■ **Page excerpt**
__________

Personally, vinyl only makes me sick when a misguided soul uses it as a styling enhancement on a car roof. But Charlie Cray of Greenpeace's Midwest Toxics Campaign says Ward's Auto World arbitrarily ignored dangers to humans and the environment posed by vinyl and other chlorine-based plastics in our July piece, "A second look at vinyl"(see WAW -- July '95, p. 72).

Greenpeace and other environmental groups have mounted an assault on vinyl, officially known as polyvinyl chloride (PVC), in all products. especially food packaging. They say that dioxin, a carcinogen, can result from PVC production, incineration and disposal.

As a result of this pressure, PVC has been banned in some applications in Europe, and there is continuing pressure to "de-select" the material in many other applications. PVC products also may be banned from the 2000 Olympic Games in Sydney, Australia.

The transportation industry uses only a small fraction of all vinyl produced (approximately 3% in the U.S.), but automakers -- mostly in Europe are being pressured to curtail use of PVC, and many already have.

Auto industry experts contacted by WAW say concern over chlorinated plastics currently is a "non-issue" in the U.S., and that worries over their hazards are exaggerated.

Most of Greenpeace's arguments against chlorine and automotive vinyl seem to be based on outdated information, auto industry sources say. For instance, incineration processes can be changed or avoided to prevent dioxin formation.

Furthermore, Sandy Labana, chairman of the Big Three's Vehicle Recycling Partnership and manager of the Polymer Science Dept. at Ford Motor Co., says the potentially dangerous phthalate additives Mr. Cray decries were eliminated from automotive vinyls more than a decade ago.

Here's Mr. Cray's letter.

__________

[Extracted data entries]
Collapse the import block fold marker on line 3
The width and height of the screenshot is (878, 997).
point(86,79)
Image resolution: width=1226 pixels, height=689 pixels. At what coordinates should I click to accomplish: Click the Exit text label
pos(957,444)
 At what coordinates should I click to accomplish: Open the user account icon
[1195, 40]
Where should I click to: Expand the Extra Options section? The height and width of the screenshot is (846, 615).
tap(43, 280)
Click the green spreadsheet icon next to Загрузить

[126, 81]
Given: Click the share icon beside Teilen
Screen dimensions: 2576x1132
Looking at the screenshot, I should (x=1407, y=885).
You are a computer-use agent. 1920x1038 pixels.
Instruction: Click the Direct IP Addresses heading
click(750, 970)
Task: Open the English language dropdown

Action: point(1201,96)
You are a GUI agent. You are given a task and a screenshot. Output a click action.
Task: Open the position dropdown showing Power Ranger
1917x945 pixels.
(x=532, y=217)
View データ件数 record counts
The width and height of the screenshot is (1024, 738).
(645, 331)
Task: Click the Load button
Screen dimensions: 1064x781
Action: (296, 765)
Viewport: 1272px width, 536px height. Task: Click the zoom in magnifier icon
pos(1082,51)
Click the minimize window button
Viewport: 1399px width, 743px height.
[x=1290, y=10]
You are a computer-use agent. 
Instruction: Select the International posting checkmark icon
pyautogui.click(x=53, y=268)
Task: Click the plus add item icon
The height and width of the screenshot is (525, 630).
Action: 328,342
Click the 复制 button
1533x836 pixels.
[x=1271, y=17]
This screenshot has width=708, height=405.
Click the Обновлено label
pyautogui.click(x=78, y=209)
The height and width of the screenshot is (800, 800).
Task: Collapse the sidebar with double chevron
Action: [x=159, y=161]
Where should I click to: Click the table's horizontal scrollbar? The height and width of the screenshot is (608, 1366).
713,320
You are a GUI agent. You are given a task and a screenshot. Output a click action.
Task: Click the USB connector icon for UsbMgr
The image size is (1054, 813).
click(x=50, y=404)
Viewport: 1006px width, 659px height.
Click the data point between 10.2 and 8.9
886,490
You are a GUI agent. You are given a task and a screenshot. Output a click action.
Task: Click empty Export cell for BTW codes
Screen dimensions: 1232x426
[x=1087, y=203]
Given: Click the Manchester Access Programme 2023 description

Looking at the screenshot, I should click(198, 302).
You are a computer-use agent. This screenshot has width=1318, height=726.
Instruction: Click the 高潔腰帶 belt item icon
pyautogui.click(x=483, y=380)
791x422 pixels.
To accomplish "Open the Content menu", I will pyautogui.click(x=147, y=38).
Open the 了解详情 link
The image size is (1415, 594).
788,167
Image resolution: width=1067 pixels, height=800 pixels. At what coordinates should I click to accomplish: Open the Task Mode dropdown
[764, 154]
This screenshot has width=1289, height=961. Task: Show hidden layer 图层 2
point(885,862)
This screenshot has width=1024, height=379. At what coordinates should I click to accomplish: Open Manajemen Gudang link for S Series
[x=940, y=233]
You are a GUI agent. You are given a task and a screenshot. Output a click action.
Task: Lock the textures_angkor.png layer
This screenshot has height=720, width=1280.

__________

■ **Task requirements**
a) According to the article on automotive vinyl, roughly what share of all vinyl produced in the U.S. goes to the transportation industry?
b) Carry on the article on automotive vinyl from the point where it stops.
The listing is separate material and is not part of the article on automotive vinyl.

■ **Responses in order**
a) Approximately 3%.

b)
Drew Winter's July article on vinyl omitted critical environmental concerns, in effect prejudicially dismissing our and others' (including the International Joint Commission and the American Public Health Association) calls for a managed phase-out of PVC and other organochlorines. Among those concerns:

* The manufacture of VCM (vinyl chloride) -- the building block of PVC -- inescapably results in the formation and release of dioxins, PCBs and related ultratoxic compounds. Greenpeace samples of waste residues from various VCM plants in the U.S. found levels of dioxin as high as those in Agent Orange wastes. The incineration of these wastes results in the release of unburned dioxins and newly formed dioxins and other toxic by products of combustion. A year ago the U.S. Environmental Protection Agency concluded that dioxin causes cancer in wildlife and humans, and that it harms the immune and reproductive systems in minuscule doses.

* Vinyl residues left on recycled scrap metal contribute to dioxinformation in steel mills. Lead-battery manufacturers have begun to eliminate PVC because it is acknowledged as a precursor to hydrochloric acid emissions from secondary lead smelters.

* Additives compounded with PVC to give it specific qualities make vinyl recycling technically difficult and economically impractical Despite optimistic claims for vinyl recycling, most automobile vinyl ends up in fluff dumps, creating a unique environmental hazard. For instance, in 1993 the H&H fluff dump in Hammond, IN, caughtfire, spewing toxic gases over a neighborhood, causing the evacuation of residents and a local elementary school.

* The push to recycle parts has caused many European car manufacturers to begin phasing out the use of PVC in autos. Take-back guarantees, for instance, have caused some German manufacturers to substitute halogen-free plastics for PVC. Volkswagen and Opel, among others, are minimizing PVC in their production.

* Some additives used in PVC compounding -- such as phthalates (e.g. DEHP) used for soft vinyl -- are of particular concern. Soft vinyl contains up to 40% phthalates, which can leach out of the material. The German EPA has recommended a phase-out of DEHP, with a labelling requirement for interim uses. In April the Danish EPA released a report on chemicals which cause male reproductive problems, including lower sperm counts and higher rates of genital malformity and testicular cancer The report stated that "phthalates are the most abundant man-made environmental pollutants. "

Rather than trying "to ban a molecule from the periodic chart," a canard attributed in your article to one automotive engineer," Greenpeace has promoted the creation of transition planning mechanisms to minimize social and economic disruption from the phaseout of toxic organochlorines.

In other respects, we applaud the fact that you have begun to cover this important issue and hope you will continue to do so.